Trois jours de pause à l’abbaye de Saint-Benoît-sur-Loire. Il a fait froid, humide et venteux, un vrai temps hivernal. J’en ai profité pour me replonger dans les dernières étapes et tenir mon journal.
Il est 9h15 ce matin quand je referme la porte de l’hôtellerie. Le ciel est uniformément gris. Il doit faire 5 ou 6°. Pour la première fois depuis Bâle, j’ai mis un pull et un cache col en plus de ma parka. Il ne s’agit pas d’attraper froid. Pour franchir la Loire, je dois revenir en arrière, faire les 5-6 kilomètres qui me séparent de Sully-sur-Loire et prendre le pont qui m’amènera côté ouest en Sologne. Ce coup-ci, je ne prends pas le GR3 que j’avais pris à l’aller. Je prends les chemins de terre qui traversent les grandes étendues plates horticoles et maraîchères et qui me mèneront au plus court à Sully. C’est le pays de la betterave rouge, celle que l’on retrouve cuite et emballée sous vide dans nos grandes surfaces. Nous sommes en pleine période de récolte des betteraves semées en mai. Un tracteur et sa remorque chargée à plein me dépasse et tourne à droite pour rejoindre un bâtiment de stockage. Je poursuis ma marche et longe sur plusieurs centaines de mètres des serres industrielles. Batavia, laitue, scarole, chicorée, mâche sont les salades actuellement en pousse.
Je fais une courte pause déjeuner à Sully sachant que je ne trouverai plus aucun commerce d’ici l’arrivée à Vannes-sur-Cosson. Au programme de l’après-midi : une bonne vingtaine de kilomètres sur sentier et route bitumée à travers bois et sous-bois. Je vais entrer en Sologne !
Sully-sur-Loire est une petite ville de province de 6000 habitants. J’ai peu traversé de villes depuis mon départ de Bâle privilégiant les villages, hameaux, bourgs et lieux-dits.

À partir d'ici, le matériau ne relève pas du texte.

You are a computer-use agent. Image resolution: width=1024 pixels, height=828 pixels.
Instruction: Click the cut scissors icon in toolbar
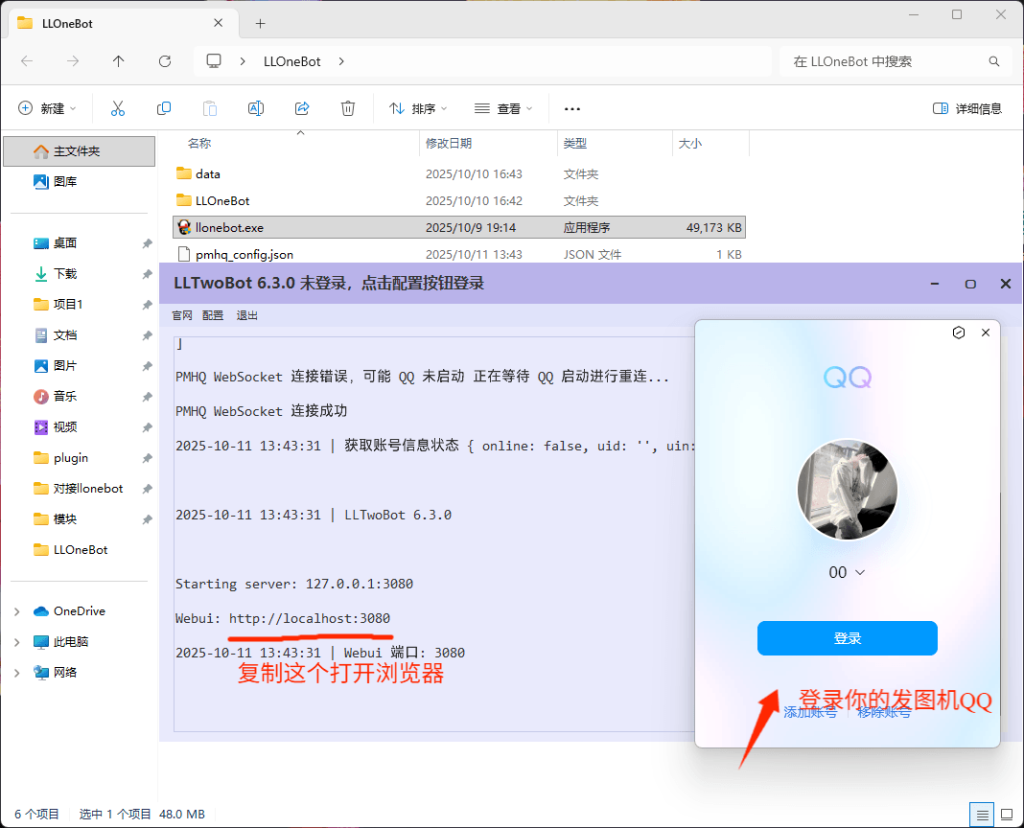point(117,108)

Je ne peux que constater que si les sorties de villages sont toujours bien entretenues et propres, les sorties de villes sont souvent dégradées et sales. Sully n’échappe pas à la règle. Quelques tags sur les murs, des bâtiments industriels à l’abandon, des trottoirs défoncés ou inexistants, des terrains en friche, une gare où les fenêtres ont été murées. Quelle tristesse !
En quittant cette ville, je suis obligé d’emprunter une départementale malheureusement fréquentée par de nombreux camions. La voie n’est pas très large et les bas-côtés détériorés. Je marche comme toujours sur le côté gauche pour anticiper l’arrivée des véhicules et me rabattre sur le côté le cas échéant. Le marcheur n’est pas grand-chose en comparaison de ces poids-lourds. A quelle vitesse ces mastodontes foncent-ils sur moi ? Une chose est sûre : entre eux et moi, je ne fais pas le poids !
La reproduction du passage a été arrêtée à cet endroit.